Я всегда желал, чтобы, поскольку спор имел свое очевидное происхождение от вещей, сделанных в Парламенте, и поскольку акты, принятые там, спровоцировали войну, основы мира должны быть заложены также в Парламенте. Я был поражен, обнаружив, что те, чье рвение к достоинству нашего тела было столь горячим, что разожгло пламя гражданской войны, должны даже публично заявить, что эти деликатные пункты должны быть полностью оставлены короне. Как бы плохо я ни был настроен к авторитету Парламента, я никогда не признаю, что наши конституционные права могут когда-либо стать предметом министерских переговоров.

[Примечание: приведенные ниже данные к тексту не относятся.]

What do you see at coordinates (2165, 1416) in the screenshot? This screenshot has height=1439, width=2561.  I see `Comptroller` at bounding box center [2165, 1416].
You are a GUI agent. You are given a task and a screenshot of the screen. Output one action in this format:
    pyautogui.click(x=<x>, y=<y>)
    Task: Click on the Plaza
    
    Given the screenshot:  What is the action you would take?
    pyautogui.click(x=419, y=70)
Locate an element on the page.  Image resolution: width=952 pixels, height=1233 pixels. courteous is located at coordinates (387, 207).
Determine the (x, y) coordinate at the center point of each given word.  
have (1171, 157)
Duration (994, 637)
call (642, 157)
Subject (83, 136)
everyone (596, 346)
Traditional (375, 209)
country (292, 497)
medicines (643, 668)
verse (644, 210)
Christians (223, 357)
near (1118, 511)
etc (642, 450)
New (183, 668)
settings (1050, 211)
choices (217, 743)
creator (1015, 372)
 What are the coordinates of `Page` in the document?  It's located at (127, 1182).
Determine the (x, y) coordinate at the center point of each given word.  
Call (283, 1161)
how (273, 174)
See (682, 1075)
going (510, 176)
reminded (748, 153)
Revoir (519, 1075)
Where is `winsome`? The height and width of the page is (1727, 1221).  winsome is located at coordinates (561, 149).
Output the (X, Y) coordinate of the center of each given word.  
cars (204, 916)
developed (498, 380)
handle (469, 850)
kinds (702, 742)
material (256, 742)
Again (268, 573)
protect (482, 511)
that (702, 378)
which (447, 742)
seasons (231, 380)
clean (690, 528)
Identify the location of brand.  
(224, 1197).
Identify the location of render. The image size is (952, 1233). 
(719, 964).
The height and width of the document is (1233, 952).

Меня обвиняют в том, что я американец. Если теплая привязанность к тем, над кем я претендую на некоторую долю власти, является преступлением, я виновен в этом обвинении. Но я уверяю вас (и те, кто знает меня публично и частно, засвидетельствуют мне), что если когда-либо один человек жил более ревностно, чем другой, за верховенство Парламента и права этой имперской короны, то это был я. Многие другие, действительно, могли быть более знающими в масштабе основы этих прав. Я не претендую на то, чтобы быть антикваром, юристом или квалифицированным для кафедры профессора метафизики. Я никогда не рисковал ставить ваши твердые интересы на спекулятивные основания. То, что я постоянно отказывался делать это, приписывалось моей неспособности к таким изысканиям; и я склонен полагать, что это отчасти причина. Я никогда не буду стыдиться признаться, что там, где я невежественен, я неуверен. Я, действительно, не очень забочусь о том, чтобы очистить себя от этой приписываемой неспособности; потому что люди, даже менее сведущие, чем я, в такого рода тонкостях и помещенные на должности, к которым я не должен стремиться, часто, силой гражданской осмотрительности, вели дела великих наций с выдающимся счастьем и славой.